*Source extract*.
##########

The Sorsa cabinet stressed the continuation of traditional Finnish foreign policy, the expansion of trade with the West to counter what some saw as too great dependence on Soviet trade, and the adoption of measures to reduce inflation. The economic measures of the government were stringent and fiscally conservative. Public awareness of the necessity of a small exporting nation's remaining competitive allowed the adoption of frugal policies. The 1984 biannual incomes policy arrangement was also modest in its scope. The rival demands for the one for 1986 were less so, however, and President Koivisto had to intervene to ease hard negotiations. One segment of the work force, civil servants, won a large pay increase for itself after a seven-week strike in the spring of 1986. The government also brought inflation down from the double-digit levels of the early 1980s, but it was less successful in lowering unemployment, which remained steady at about 7 percent.

Although the government was to be long-lived, it was not free of tensions. In January 1984, trouble erupted when its three non-socialist parties made public a list of nine points on which they disagreed with the SDP. The issues were domestic in character, and they centered on issues such as the methods of calculation and payment for child-care allowances, the advisability of nuclear power plant construction, wage package negotiation methods, and financial measures to aid farmers and small businessmen. The storm caused by the document was calmed by the political skills of the prime minister and through a lessened adamancy on the part of Kesk.

Despite overall agreement on many major issues and the dominance of consensus politics in the governing of the country, the parties' struggle for power was nevertheless fierce. Attacks on the SDP by its coalition partner Kesk during 1986 were seen by some to stem from Kesk's desire for an opening to the right and for the eventual formation of a center-right government after the 1987 elections. The attacks, especially those of Foreign Minister Paavo Vayrynen, intensified in the late summer. The young Kesk leader particularly denounced Sorsa's handling of trade with the Soviet Union. Sorsa successfully counterattacked in the fall, which forced Vayrynen to stop his campaign.

##########

*Collected data*.
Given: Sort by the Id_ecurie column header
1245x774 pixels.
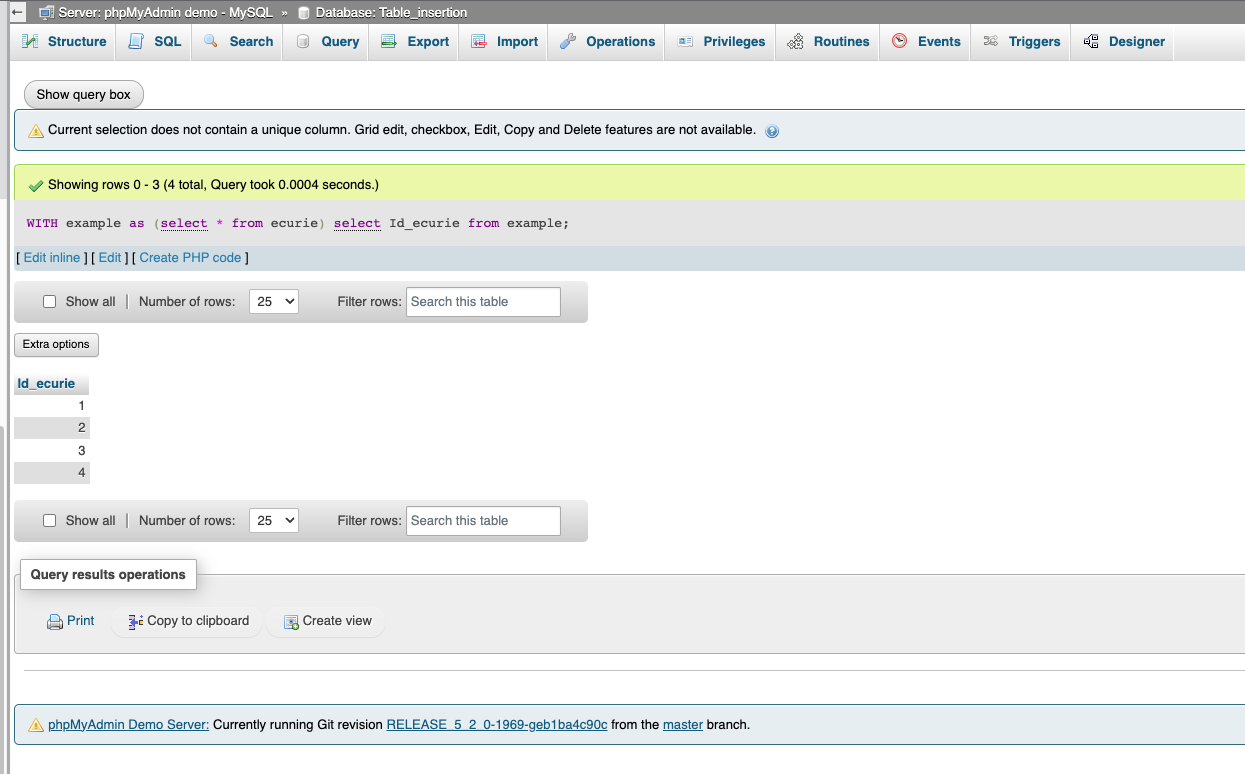Looking at the screenshot, I should coord(44,383).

##########

*Task details*.
The passage on the Sorsa cabinet says the non-socialist parties' January 1984 list of disagreements with the SDP centered on several domestic issues. List each issue it names.

*Your response*.
- Methods of calculation and payment for child-care allowances
- The advisability of nuclear power plant construction
- Wage package negotiation methods
- Financial measures to aid farmers and small businessmen